Data Science Workflow

3 minute read

I don’t come from a software engineering background. Most data scientists I know, also don’t.

We can argue that some of our work will never be executed again and we shouldn’t waste time organizing it. The big pletora of tools introduced every day may overwhelm even the workaholics. This may lead to analysis paralysis and, for me, this is worse than doing things in an unorganized manner.

A method to the madness

I’ve been testing different methods to better organize my data science work. The main objectives for me are:

  • Ensure reproducibility of my work
  • Be modular in order to be maintanable and extensible
  • Generate documentation without hassle

Disclaimer

This is a work in progress and may be updated with time.

OS

Unix based operating systems, so is either Mac or some Linux distribution. Ubuntu works without much hassle, the latest 19.04 with the Gnome patches is working well so far.

Python

Python 3, for Data Science you can save a lot of time by installing Anaconda.

Python virtual environment

Using conda you can create a python 3.7 environment called env_name by running:

conda create --name env_name python=3.7

Creating a new project

I started using Kedro lately to structure my projects.

You can use others like the great Cookiecutter Data Science.

Open the terminal and navigate to the directory in which you want to work. Activate your environment created on the previous step by running:

conda activate env_name

Install kedro:

pip install kedro

Create a new project:

kedro new

A new folder will be created in <current_dir>/<repo_name>/

Navigate to this folder cd <repo_name> and move the credentials.yml file to the local configuration:

mv ./conf/base/credentials.yml ./conf/local/

Data

The workflow starts to become more specific now. If you have the data as file(s), copy it to the data folder in the correct subfolder. If you are querying from a database, read Kedro documentation for guidelines.

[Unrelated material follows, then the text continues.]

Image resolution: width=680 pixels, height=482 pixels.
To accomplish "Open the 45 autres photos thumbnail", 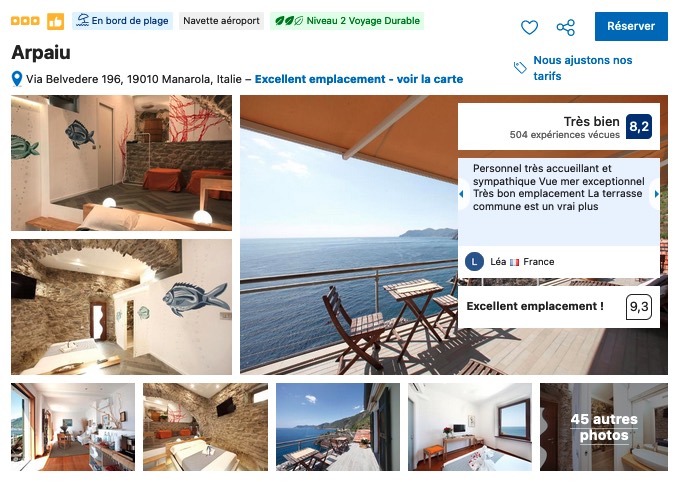I will click(604, 427).
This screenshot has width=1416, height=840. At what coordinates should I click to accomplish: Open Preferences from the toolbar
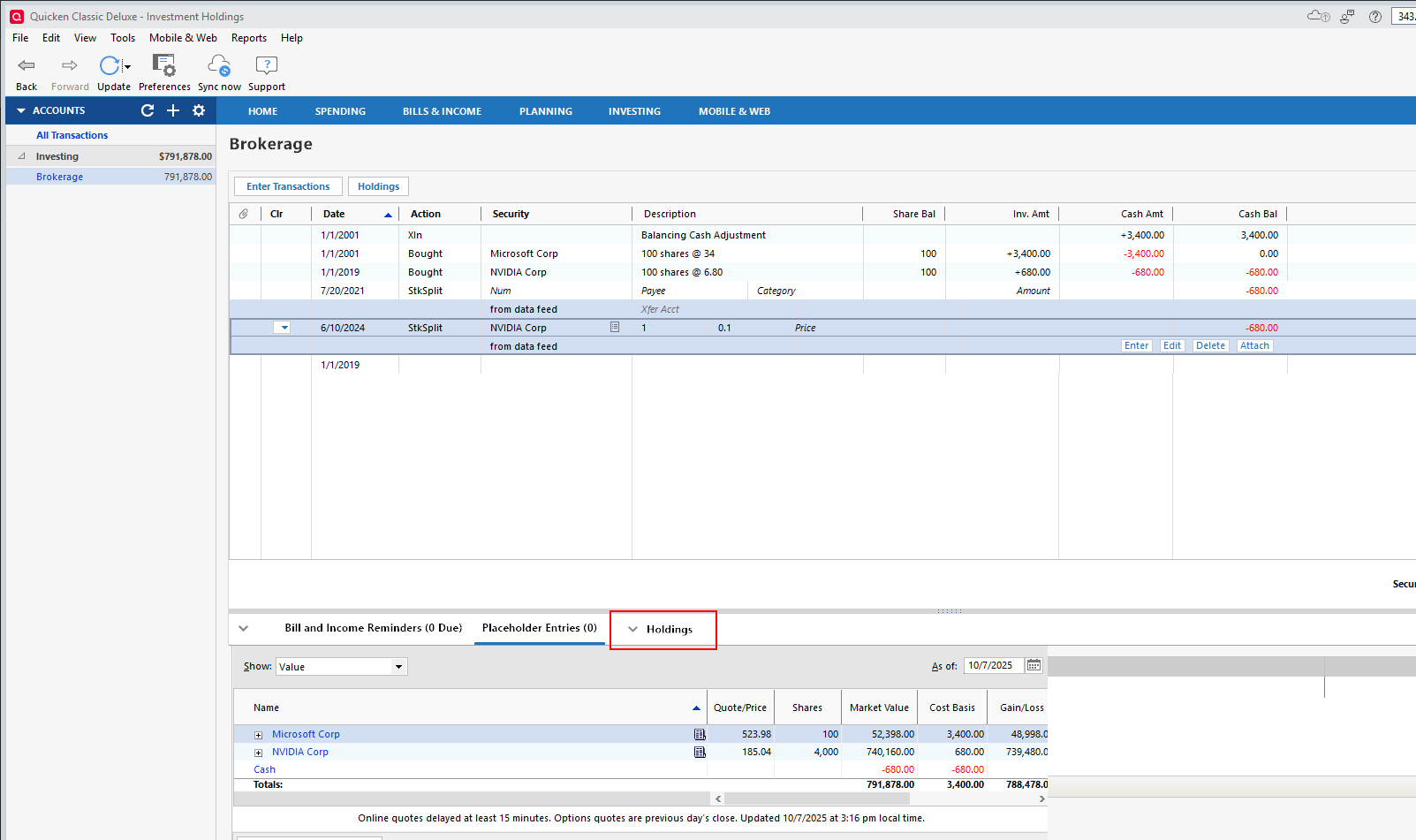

Reference all datasets for the project in conf/base/catalog.yml

Exploration

Use the notebooks folder to explore and draft experimental code in Jupyter notebooks. Once you have a good understanding of the data and have written your functions to process it, copy them to src/<project_name>/nodes/ as .py file(s).

Nodes

Create the data transformation steps as pure Python functions when possible. With every step coded as functions in the nodes folder, it’s time to create the pipeline.

Pipeline

The data pipeline code goes in src/<project_name>/pipeline.py. You need to specify the inputs and outputs of the functions. Make use of the conf/base/catalog.yml to document the datasets.

Finally, choose if you want to run the pipeline in sequence or in parallel (--parallel on the command below).

kedro run

Documentation

Include docstrings to explain your Python functions, so you can take advantage of auto-generated Sphinx documentation.

Build the project documentation:

kedro build-docs

Other details

I simplified the process here, I recommend that you run both examples on the Kedro documentation page to get used to the workflow.

Use Git to version control your codebase.

Ideally, you should also write unit tests and add CI configuration to your repository.

Conclusion

Quoting the main features of Kedro that won me over:

Kedro is a workflow development tool that helps you build data pipelines that are robust, scalable, deployable, reproducible and versioned. We provide a standard approach so that you can:

  • spend more time building your data pipeline,
  • worry less about how to write production-ready code,
  • standardise the way that your team collaborates across your project,
  • work more efficiently.

If you are starting with data science, don’t over organize things. Use simple tools to understand the concepts and play with models/visualization. Have fun playing around, and you are more likely to want to advance on complex concepts.